Warscheinlich indem man den Herrschaften mitteilt das sie unsere Stimme durch so eine Änderung verlieren würden.
Sollte doch zu schaffen sein denen klar zu machen das es sich um mehr Stimmen handelt als die von den besagten 200 Familien !

@Vossi (Dorschdiggler): Hast du ´ne Email-Adresse ?
Käme vileicht nicht schlecht wenn wir die mal mit Anfragen überhäufen !


|wavey: *P.S.: Ich habe erst überlegt ob die Gefahr besteht das ein solches Thema zu sehr in die Politik abdriftet, aber da es unmittelbar die Angelei betrifft sollte es hier auch besprochen werden.*
*Ich bitte alle nur darum beim Thema zu bleiben und nicht in pauschale Politik abzuschweifen !!!*


----------



## marioschreiber (18. Januar 2005)

*AW: Gefahr für die 200m-Schutzzone!*

Ich habe das Thema auch schon eröffnet : http://www.anglerboard.de/board/showthread.php?t=44040.

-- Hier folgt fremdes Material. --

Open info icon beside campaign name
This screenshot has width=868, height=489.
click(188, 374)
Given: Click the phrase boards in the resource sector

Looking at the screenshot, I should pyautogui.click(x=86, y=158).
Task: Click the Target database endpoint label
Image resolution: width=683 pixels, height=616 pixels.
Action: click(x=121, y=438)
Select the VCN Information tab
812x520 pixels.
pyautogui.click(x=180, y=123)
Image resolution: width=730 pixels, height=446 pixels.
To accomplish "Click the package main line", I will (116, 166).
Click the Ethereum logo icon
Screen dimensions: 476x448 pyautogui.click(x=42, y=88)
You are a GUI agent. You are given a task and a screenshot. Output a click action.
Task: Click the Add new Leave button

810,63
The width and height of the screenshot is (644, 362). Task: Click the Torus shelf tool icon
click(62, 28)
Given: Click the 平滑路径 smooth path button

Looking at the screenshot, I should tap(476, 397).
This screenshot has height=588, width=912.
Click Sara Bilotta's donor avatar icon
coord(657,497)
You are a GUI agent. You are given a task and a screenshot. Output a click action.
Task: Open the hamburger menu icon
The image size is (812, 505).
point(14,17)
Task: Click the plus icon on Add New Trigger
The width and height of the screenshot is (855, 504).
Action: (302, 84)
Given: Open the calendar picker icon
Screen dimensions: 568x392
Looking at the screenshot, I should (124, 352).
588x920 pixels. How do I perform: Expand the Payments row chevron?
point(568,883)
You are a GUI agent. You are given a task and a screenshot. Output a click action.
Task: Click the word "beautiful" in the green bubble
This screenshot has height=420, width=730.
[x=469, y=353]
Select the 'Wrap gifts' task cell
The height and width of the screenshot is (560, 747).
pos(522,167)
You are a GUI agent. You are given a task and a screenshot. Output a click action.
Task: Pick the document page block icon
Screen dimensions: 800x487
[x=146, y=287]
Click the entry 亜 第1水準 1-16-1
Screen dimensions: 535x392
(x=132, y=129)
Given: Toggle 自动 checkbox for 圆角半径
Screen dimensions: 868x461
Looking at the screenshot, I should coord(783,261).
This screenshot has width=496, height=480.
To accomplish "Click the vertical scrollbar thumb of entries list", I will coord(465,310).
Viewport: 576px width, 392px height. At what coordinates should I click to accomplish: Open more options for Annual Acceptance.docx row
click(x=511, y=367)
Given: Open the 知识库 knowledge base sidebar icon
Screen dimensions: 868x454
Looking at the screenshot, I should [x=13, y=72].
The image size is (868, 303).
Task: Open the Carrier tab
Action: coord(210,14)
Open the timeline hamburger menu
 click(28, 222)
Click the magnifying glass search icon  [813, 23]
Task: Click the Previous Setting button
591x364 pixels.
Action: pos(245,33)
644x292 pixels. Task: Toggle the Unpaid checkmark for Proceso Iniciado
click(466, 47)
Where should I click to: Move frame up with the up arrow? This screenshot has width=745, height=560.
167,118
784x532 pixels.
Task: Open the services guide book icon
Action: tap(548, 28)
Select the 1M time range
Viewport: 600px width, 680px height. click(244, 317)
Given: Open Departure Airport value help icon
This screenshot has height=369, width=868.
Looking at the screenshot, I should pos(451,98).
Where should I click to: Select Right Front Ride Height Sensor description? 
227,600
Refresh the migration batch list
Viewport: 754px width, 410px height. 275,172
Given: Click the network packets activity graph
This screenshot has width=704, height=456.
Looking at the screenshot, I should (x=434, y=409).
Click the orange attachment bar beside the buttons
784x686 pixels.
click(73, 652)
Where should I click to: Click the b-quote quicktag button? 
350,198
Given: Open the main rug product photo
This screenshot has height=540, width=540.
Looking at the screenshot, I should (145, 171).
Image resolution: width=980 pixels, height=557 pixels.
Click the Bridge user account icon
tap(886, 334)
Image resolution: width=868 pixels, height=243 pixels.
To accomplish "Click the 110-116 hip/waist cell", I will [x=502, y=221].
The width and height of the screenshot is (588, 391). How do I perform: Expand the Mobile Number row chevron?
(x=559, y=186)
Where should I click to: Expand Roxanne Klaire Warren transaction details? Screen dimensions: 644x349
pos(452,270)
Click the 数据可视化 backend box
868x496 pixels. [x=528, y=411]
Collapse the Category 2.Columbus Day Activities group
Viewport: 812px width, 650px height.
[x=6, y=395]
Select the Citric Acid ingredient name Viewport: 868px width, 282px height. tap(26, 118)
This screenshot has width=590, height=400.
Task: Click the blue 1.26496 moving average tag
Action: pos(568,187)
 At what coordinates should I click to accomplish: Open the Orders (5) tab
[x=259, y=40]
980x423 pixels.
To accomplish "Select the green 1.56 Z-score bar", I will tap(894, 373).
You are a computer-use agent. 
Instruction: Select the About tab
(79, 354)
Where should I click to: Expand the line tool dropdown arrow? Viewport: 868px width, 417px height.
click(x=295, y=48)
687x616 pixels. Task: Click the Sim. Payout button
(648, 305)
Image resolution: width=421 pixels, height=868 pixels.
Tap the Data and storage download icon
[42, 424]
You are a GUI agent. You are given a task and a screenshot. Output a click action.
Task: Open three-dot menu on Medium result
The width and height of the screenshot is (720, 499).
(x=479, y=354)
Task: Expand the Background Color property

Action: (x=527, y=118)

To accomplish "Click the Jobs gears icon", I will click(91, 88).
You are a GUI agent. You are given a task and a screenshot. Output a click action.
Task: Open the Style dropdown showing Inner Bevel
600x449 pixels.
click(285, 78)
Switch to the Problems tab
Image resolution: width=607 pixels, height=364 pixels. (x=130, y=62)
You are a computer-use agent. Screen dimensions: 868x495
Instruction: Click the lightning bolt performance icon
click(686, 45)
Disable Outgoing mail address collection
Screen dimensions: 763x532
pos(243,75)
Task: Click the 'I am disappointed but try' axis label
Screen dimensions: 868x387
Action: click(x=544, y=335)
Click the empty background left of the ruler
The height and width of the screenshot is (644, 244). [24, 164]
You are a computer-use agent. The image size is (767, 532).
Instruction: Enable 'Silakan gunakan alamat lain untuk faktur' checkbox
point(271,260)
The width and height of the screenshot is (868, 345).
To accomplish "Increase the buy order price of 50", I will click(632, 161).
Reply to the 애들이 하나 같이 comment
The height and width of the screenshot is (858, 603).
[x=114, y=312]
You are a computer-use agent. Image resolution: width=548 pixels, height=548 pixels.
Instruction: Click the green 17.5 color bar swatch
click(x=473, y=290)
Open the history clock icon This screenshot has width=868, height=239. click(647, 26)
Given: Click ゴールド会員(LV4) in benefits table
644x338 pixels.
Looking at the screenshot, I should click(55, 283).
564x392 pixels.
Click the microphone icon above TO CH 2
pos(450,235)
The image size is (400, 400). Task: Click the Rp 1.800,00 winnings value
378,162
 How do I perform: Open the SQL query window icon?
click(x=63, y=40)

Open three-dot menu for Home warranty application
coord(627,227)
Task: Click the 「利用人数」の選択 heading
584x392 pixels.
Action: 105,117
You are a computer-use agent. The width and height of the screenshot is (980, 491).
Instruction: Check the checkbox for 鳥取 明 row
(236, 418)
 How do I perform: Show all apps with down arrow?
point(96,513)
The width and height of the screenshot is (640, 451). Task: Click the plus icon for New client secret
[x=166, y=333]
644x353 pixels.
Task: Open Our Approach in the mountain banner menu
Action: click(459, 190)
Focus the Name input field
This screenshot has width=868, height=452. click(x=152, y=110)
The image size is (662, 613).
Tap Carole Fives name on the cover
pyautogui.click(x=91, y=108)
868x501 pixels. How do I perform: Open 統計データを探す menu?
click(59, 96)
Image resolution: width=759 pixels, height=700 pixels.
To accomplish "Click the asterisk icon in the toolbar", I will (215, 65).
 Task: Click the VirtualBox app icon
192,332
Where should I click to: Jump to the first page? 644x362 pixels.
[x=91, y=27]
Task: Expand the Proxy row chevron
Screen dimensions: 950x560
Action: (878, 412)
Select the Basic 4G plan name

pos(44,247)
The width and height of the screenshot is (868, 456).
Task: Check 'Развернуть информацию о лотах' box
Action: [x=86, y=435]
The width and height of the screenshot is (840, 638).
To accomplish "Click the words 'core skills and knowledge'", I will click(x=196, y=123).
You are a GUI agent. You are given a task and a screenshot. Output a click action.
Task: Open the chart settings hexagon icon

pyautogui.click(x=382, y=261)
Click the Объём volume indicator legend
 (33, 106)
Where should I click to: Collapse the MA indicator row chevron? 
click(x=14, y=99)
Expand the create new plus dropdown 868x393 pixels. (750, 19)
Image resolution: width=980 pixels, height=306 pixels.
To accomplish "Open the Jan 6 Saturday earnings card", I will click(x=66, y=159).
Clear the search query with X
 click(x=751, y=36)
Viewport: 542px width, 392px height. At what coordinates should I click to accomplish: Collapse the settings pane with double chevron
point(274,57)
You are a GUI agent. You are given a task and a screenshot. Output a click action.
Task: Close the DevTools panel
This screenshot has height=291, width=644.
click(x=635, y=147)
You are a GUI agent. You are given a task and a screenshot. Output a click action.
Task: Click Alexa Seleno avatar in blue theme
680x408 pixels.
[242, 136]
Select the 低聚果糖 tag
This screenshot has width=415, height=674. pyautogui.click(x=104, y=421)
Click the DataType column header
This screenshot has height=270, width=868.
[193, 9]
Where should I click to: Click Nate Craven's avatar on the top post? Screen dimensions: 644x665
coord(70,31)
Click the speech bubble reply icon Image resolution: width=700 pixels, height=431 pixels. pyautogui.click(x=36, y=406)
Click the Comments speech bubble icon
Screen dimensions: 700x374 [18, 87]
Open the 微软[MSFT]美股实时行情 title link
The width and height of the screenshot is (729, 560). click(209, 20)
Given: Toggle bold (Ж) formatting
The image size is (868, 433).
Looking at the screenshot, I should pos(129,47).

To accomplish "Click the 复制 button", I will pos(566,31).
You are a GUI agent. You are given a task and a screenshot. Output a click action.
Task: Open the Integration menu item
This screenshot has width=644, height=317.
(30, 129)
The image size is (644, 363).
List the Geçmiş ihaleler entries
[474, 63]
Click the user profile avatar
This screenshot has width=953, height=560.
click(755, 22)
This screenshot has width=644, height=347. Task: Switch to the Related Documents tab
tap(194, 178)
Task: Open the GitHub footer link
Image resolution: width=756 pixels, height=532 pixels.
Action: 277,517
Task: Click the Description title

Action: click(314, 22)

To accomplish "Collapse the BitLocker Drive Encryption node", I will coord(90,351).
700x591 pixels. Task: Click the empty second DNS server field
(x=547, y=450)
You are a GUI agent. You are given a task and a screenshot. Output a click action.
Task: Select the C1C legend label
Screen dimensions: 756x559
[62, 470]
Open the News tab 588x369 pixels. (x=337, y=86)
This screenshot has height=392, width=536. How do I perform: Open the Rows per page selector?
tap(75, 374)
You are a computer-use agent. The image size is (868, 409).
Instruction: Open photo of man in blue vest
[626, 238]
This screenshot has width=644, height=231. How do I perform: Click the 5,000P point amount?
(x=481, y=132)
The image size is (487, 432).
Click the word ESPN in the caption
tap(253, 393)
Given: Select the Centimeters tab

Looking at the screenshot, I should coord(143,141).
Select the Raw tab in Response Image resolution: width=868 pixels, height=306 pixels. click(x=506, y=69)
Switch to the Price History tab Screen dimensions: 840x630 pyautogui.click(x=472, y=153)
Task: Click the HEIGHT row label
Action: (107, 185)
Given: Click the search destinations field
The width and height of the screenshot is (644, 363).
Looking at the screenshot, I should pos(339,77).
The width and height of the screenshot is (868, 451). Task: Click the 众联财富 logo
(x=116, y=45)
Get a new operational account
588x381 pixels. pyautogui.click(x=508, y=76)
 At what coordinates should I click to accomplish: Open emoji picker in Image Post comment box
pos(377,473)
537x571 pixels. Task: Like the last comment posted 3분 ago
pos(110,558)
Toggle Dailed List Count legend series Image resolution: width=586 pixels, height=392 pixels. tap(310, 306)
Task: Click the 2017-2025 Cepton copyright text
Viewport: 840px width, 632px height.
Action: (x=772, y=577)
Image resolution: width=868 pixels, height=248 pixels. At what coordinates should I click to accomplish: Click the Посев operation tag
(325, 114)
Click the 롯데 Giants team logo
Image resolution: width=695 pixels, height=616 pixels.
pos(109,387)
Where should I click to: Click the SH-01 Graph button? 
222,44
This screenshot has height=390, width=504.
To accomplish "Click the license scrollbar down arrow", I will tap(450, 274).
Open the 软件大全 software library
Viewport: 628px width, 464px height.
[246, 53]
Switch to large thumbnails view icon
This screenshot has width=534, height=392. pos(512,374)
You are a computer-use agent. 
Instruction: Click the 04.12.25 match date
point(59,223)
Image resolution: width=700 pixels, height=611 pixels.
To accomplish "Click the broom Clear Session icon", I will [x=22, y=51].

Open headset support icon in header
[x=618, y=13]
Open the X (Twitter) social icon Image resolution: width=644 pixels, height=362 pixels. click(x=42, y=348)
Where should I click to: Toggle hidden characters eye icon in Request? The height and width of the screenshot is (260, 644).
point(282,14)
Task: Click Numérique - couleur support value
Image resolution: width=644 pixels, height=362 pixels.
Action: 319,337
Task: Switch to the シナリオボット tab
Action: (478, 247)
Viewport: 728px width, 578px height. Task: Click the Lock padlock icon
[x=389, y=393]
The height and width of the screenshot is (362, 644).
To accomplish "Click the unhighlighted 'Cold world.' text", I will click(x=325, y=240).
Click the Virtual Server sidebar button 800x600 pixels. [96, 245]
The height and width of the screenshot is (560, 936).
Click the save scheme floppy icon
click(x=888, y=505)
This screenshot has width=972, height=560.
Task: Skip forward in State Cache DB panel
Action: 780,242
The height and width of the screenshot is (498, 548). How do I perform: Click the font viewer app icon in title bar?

kann nicht einer der Mods diese beide zusammenfassen ?
Damit wir hier nicht aneinander vorbei diskutieren !


----------



## Blauortsand (18. Januar 2005)

*AW: Gefahr für die 200-Meter-Schutzzone!*

Ich bin mir da auch nicht sicher aber ich kann mir vorstellen, dass die besagten 2 Sätze aus dem Regierungsprogramm 2000 sich zur Nullnutzzone bei der damaligen Novellierung des Nationalparkgesetzes des Nationalpark Schleswig Holsteinisches Wattenmeer bezogen waren bei welcher erstmal ein Prielgebiet als Nullnutzzone erklärt wurde und vorher gab es großen Aufstand vonseiten der Fischer zu diesem Gesetzesbeschluß!?!

Bin aber auch mal auf die Antwort von Vossi`s Anfrage gespannt!!!


----------



## Truttafriend (18. Januar 2005)

*AW: Gefahr für die 200m-Schutzzone!*



			
				marioschreiber schrieb:
			
		

> kann nicht einer der Mods diese beide zusammenfassen ?
> Damit wir hier nicht aneinander vorbei diskutieren !




hab ich gemacht #h


----------



## Haeck (18. Januar 2005)

*AW: Gefahr für die 200-Meter-Schutzzone!*

@ all

eine frage gilt es vorher noch klar zu stellen, bevor ich mit i.d. polit. disk. einsteige. 
sofern ich mich recht erinnere ist das 200m schutzzonen gesetz nicht eine EU-Richtlinie  |kopfkrat  |kopfkrat  |kopfkrat 
sollte dies zutreffend sein, dann können die christen demokraten schon mal gar nichts ausrichten, sofern sie die landtagswahlen gewinnen sollten !!!

mfg

haeck


----------



## Dorschdiggler (18. Januar 2005)

*AW: Gefahr für die 200-Meter-Schutzzone!*



			
				Haeck schrieb:
			
		

> sofern ich mich recht erinnere ist das 200m schutzzonen gesetz nicht eine EU-Richtlinie


 ....ich hab' mich mal durch die EU-Richtlinien zur Küstenfischerei gewühlt, konnte aber leider noch nichts passendes entdecken. Ich bleib aber am Ball und werde morgen mal meine Mittagspause opfern, um vielleicht etwas positives zu entdecken.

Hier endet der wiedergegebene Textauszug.